Фрагмент текста:
Помимо вышеприведенных определений, в статье М.М. Певзнера (2002) мы находим формулировку понятий «первичный запрос» и «рабочий запрос». Первичный запрос – «выраженное во время первой сессии представление клиента о причинах жизненных трудностей и о помощи специалиста-психолога, в которой он нуждается» (Певзнер, 2002, с. 35). Однако не каждый первичный запрос клиента, по мнению Певзнера, может быть стать основой для последующей психологической работы, т.е. стать рабочим запросом. «Рабочий запрос принимается специалистом (поскольку соответствует его профессиональной позиции) и определяет направление консультативной работы» (Певзнер, 2002, с. 35).

Как мы видим, все определения основных понятий концепции запроса кратки; порой они давались попутно с рассуждениями по другому вопросу. Ввиду этого важно уделить данному аспекту должное внимание и более обстоятельно и последовательно сформулировать основные понятия концепции запроса на психотерапевтическую помощь.

Цель задания: Перепишите из фрагмента о понятии запроса всё, что идёт от слов «Как мы видим, все» и вплоть до слов «на психотерапевтическую помощь.».

Перечень записей:
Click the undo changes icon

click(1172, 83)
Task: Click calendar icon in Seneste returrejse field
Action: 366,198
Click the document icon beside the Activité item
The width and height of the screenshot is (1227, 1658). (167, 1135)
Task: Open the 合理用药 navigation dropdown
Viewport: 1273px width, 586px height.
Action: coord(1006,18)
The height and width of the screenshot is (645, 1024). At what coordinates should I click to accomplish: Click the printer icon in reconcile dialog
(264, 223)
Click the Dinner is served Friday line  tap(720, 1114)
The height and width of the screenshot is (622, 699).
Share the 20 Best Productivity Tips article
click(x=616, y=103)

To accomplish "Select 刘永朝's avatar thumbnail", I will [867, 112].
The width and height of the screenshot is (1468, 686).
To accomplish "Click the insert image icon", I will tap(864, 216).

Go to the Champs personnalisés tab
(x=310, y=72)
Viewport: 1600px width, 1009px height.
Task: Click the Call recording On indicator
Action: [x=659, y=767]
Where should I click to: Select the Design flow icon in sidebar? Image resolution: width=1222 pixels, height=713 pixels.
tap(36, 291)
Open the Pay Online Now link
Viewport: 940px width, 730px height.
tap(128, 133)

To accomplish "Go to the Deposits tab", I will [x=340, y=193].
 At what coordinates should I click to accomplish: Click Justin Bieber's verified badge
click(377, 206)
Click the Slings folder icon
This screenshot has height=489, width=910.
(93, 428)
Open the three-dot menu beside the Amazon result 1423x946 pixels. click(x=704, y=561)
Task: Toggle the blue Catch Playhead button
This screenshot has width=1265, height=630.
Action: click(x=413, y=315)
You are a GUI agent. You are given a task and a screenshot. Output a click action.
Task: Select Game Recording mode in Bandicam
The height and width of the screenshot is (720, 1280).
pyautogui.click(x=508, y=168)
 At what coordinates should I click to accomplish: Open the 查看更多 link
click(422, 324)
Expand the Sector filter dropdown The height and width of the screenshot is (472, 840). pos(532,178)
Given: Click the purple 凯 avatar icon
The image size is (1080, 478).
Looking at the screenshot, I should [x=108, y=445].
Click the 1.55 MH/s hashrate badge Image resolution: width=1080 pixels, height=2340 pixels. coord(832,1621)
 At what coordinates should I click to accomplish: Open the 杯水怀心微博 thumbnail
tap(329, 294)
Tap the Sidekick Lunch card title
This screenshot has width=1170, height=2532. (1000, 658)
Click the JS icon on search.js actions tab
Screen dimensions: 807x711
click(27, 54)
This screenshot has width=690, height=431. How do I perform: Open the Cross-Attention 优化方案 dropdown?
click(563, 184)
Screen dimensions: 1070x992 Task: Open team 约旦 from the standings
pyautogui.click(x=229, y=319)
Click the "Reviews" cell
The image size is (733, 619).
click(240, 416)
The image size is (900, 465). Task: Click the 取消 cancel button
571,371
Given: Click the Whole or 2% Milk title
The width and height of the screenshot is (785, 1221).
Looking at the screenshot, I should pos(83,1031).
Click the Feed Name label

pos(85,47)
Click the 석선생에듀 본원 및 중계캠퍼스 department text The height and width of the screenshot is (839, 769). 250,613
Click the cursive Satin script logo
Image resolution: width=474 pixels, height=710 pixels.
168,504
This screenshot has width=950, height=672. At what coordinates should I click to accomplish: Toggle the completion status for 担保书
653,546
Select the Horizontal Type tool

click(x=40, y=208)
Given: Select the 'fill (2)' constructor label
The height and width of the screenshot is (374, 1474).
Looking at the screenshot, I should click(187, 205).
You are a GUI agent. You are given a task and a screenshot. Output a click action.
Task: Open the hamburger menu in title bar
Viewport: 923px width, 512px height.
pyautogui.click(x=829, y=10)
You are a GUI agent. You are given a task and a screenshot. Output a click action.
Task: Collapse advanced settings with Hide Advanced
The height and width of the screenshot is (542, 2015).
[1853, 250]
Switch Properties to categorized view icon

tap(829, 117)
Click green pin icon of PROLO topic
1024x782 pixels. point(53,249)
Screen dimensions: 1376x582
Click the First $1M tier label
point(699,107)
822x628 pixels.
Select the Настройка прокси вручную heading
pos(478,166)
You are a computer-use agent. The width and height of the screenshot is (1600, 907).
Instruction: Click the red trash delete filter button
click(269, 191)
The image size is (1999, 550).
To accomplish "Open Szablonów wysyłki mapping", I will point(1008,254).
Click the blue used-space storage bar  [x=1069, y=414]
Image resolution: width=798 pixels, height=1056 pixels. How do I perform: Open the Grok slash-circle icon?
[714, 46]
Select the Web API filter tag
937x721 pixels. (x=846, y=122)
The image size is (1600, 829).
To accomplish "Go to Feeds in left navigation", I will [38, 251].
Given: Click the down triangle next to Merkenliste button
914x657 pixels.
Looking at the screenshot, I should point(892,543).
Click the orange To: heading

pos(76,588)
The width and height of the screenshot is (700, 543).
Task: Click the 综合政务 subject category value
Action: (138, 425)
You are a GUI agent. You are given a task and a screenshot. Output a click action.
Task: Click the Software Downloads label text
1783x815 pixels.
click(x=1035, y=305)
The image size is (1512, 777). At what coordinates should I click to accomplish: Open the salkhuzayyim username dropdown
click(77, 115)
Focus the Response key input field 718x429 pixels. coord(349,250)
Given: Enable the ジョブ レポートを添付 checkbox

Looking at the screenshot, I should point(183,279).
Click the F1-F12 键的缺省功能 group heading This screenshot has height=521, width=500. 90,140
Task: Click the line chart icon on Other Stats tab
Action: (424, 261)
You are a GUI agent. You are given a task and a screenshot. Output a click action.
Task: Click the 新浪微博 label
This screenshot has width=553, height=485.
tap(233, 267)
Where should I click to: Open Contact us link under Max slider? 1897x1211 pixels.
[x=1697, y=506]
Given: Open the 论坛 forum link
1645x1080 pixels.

Результат:
Как мы видим, все определения основных понятий концепции запроса кратки; порой они давались попутно с рассуждениями по другому вопросу. Ввиду этого важно уделить данному аспекту должное внимание и более обстоятельно и последовательно сформулировать основные понятия концепции запроса на психотерапевтическую помощь.